- Exercise details: Go through the lines below and copy any that hold the string "computer".

╭──

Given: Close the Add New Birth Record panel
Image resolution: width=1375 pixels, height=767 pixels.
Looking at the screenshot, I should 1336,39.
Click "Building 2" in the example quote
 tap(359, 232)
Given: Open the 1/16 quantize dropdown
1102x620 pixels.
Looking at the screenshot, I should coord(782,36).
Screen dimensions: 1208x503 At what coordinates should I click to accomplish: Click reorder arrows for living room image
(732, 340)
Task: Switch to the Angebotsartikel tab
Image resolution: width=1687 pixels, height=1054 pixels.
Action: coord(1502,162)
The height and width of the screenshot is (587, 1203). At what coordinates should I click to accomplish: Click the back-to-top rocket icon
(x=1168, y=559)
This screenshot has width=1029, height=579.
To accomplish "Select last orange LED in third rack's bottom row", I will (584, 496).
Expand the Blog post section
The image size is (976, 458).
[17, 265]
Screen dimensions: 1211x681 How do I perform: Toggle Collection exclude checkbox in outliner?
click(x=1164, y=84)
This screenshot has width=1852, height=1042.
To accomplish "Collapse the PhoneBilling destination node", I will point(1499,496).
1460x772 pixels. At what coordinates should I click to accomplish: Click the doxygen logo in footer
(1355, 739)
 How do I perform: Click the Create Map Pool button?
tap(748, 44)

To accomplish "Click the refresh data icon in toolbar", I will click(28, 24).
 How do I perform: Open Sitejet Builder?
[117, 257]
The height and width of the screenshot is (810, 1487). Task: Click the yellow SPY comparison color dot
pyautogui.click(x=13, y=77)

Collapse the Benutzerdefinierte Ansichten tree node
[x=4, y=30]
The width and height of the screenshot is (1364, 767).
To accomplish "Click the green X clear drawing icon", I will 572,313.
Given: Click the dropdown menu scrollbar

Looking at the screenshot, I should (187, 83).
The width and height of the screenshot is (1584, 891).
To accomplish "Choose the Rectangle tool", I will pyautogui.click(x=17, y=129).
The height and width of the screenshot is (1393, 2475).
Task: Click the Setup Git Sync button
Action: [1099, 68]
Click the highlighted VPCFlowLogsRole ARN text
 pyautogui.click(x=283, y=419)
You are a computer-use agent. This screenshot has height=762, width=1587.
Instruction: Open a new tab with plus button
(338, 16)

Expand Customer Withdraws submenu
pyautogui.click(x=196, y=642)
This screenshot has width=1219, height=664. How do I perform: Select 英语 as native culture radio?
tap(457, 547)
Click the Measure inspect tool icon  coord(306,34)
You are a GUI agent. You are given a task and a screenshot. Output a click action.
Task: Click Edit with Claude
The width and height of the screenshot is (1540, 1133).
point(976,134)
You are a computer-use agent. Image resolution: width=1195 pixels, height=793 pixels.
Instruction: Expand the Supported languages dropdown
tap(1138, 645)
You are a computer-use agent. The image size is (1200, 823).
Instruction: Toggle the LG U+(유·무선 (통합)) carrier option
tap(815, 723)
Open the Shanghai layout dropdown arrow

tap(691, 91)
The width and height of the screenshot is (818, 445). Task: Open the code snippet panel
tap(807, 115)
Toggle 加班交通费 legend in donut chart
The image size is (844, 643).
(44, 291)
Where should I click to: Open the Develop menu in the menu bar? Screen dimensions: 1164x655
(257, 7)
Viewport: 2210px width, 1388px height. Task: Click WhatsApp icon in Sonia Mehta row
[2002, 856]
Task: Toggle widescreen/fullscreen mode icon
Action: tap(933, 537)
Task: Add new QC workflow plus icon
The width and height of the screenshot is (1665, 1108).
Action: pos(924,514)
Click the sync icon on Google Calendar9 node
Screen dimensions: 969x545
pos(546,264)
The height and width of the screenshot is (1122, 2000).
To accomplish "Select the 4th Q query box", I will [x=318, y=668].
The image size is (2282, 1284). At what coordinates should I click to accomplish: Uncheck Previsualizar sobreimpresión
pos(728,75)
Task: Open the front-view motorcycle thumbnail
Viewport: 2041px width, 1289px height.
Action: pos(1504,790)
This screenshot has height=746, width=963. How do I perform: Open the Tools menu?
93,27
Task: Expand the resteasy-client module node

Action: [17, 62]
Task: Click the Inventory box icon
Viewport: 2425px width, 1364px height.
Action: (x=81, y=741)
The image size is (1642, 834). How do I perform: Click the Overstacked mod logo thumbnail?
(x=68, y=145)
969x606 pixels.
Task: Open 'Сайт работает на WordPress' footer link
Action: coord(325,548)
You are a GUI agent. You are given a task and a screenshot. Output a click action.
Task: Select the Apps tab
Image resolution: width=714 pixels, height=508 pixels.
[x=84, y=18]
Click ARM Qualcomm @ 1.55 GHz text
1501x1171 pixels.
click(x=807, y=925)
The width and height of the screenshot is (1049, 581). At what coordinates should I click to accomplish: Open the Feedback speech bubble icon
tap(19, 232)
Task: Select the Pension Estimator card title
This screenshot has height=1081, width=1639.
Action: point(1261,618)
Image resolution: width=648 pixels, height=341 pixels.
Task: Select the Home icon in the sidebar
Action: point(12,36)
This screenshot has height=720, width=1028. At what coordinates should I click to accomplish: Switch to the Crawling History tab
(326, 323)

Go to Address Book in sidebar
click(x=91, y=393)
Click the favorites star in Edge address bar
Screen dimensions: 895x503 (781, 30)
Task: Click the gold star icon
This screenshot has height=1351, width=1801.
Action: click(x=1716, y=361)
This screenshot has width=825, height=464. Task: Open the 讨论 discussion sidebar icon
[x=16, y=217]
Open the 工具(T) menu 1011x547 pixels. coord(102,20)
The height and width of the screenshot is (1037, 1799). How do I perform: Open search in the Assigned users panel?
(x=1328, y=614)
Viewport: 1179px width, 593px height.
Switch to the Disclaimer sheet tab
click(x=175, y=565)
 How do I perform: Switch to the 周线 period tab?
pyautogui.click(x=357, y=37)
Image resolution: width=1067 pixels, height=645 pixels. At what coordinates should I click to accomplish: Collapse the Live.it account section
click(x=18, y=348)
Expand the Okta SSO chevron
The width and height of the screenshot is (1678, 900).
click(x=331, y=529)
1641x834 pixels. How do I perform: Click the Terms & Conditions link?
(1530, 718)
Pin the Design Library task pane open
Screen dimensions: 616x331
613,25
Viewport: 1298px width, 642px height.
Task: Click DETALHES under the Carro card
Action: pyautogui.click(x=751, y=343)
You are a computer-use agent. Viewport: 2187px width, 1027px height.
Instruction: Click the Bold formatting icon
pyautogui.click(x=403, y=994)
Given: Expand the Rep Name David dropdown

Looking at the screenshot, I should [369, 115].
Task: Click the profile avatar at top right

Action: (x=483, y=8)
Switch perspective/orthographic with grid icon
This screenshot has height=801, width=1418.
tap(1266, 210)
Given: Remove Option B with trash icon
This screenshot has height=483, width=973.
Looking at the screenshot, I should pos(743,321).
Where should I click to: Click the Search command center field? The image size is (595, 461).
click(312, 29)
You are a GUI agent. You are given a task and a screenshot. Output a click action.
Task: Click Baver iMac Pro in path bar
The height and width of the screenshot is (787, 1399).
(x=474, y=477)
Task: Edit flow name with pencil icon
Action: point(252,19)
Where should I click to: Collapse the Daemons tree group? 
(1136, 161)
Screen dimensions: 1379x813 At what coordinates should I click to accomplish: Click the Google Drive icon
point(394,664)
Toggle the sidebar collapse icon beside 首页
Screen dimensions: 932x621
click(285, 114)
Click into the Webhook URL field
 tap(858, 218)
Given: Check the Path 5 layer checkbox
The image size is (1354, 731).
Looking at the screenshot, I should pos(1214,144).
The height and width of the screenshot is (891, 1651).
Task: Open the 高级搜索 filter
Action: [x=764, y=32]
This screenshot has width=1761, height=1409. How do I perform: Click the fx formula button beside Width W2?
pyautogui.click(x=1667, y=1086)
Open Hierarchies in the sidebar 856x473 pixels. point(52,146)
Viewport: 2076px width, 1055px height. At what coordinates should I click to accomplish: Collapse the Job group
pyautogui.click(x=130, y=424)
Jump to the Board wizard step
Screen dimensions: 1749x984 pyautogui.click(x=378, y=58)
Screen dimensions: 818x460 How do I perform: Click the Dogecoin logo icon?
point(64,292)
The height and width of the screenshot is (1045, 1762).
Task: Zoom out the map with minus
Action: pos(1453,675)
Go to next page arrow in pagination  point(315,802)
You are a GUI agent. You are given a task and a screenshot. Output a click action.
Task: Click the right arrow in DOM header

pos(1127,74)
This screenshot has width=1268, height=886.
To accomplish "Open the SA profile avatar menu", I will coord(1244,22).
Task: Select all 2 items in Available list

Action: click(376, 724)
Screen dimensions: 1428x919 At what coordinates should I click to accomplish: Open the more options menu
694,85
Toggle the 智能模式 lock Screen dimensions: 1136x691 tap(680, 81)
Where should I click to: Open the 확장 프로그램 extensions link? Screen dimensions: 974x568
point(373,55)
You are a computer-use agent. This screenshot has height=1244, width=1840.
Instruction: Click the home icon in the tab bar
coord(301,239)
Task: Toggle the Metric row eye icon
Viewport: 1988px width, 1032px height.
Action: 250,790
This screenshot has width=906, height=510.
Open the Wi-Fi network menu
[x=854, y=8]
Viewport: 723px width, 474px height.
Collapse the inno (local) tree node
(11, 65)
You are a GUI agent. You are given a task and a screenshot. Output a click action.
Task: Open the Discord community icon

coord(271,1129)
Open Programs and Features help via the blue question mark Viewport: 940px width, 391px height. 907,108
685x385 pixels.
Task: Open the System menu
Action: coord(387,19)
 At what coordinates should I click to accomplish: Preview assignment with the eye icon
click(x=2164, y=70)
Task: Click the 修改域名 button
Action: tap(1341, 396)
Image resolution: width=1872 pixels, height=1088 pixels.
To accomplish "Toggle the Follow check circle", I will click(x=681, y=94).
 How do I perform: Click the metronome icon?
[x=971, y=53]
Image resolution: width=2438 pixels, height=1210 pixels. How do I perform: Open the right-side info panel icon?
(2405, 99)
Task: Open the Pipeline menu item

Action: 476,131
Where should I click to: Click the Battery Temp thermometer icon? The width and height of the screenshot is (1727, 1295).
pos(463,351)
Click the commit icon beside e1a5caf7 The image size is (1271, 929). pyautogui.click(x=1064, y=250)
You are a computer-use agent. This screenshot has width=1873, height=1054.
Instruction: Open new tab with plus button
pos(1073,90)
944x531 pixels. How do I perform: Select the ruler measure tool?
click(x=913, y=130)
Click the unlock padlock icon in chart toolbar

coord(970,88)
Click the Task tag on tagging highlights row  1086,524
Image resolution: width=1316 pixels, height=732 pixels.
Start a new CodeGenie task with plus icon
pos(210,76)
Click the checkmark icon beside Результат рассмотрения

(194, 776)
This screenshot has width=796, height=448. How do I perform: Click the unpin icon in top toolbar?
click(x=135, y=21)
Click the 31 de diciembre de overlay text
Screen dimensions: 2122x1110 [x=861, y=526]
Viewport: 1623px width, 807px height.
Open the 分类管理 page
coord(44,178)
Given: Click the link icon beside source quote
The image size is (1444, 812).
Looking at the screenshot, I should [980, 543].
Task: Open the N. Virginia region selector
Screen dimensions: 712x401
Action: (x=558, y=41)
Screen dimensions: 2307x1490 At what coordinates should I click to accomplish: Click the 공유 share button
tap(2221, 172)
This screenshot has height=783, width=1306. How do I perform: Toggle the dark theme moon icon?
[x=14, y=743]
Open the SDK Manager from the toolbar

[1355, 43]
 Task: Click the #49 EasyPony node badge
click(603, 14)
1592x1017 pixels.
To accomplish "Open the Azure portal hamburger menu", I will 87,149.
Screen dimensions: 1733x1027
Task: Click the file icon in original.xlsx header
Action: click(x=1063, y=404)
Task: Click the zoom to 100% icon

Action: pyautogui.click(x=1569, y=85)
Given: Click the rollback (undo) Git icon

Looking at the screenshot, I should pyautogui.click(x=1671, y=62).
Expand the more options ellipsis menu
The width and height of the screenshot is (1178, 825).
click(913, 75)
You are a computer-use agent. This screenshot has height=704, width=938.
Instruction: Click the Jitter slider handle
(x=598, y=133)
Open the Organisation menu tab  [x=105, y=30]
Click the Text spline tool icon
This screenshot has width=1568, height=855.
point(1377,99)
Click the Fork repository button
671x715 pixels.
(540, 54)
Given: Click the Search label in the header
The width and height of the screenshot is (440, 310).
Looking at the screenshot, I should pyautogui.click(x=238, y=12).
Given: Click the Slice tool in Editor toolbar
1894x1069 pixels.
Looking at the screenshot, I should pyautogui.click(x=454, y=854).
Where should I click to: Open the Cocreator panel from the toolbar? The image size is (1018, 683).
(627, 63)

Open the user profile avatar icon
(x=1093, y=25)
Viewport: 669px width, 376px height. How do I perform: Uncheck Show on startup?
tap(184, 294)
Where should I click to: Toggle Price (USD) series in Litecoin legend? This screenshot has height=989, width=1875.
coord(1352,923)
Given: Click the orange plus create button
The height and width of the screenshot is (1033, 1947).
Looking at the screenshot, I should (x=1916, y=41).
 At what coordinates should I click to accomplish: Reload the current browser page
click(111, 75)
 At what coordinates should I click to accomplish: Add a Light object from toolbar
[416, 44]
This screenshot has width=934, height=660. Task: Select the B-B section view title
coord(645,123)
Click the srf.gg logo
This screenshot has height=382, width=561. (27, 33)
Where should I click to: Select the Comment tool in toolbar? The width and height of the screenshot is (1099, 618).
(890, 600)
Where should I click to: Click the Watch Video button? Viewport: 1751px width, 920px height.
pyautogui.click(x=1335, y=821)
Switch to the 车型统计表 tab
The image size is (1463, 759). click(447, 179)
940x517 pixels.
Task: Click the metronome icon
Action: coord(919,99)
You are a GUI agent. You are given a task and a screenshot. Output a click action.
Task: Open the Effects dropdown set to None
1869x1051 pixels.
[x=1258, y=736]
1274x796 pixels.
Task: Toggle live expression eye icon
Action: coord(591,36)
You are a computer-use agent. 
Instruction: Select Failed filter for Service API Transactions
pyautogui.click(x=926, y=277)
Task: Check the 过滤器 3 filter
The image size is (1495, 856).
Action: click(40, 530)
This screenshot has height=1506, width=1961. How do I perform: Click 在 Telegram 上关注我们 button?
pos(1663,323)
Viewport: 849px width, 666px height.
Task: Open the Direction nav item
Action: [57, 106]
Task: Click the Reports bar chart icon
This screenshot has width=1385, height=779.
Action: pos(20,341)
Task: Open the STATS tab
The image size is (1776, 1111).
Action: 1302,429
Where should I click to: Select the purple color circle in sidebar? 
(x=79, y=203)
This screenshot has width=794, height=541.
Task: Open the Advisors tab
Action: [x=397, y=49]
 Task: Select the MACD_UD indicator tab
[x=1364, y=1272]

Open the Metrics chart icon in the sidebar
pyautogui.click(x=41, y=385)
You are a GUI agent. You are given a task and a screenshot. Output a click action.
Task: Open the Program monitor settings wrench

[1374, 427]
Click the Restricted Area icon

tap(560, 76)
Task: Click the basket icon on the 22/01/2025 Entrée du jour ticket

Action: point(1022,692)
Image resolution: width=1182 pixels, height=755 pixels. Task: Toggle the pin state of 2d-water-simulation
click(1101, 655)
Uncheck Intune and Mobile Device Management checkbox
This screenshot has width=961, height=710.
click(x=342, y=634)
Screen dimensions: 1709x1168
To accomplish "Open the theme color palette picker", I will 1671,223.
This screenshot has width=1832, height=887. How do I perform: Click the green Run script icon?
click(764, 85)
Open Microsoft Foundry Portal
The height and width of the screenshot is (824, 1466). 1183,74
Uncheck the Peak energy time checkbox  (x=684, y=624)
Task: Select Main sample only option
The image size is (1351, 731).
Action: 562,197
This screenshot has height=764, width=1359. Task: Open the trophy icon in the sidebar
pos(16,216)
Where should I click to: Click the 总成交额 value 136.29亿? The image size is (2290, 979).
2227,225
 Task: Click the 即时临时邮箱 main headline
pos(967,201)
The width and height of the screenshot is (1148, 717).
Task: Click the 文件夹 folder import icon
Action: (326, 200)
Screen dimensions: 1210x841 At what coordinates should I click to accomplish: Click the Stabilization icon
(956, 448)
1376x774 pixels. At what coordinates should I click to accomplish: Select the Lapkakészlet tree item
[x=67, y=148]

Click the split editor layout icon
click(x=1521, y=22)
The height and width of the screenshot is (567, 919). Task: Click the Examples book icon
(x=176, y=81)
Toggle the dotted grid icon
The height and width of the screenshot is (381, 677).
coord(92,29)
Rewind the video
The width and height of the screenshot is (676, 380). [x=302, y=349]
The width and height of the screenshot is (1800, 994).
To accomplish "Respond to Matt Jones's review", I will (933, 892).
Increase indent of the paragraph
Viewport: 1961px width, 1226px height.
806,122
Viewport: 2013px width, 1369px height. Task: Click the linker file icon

╰──

- Result of the exercise:
You are a computer-use agent. This screenshot has height=762, width=1587.
You are a computer-use agent. Image resolution: width=1195 pixels, height=793 pixels.
You are a computer-use agent. The image size is (1200, 823).
You are a computer-use agent. Viewport: 2187px width, 1027px height.
You are a computer-use agent. This screenshot has height=1244, width=1840.
You are a computer-use agent. This screenshot has width=1873, height=1054.
You are a computer-use agent. This screenshot has height=704, width=938.
You are a computer-use agent. 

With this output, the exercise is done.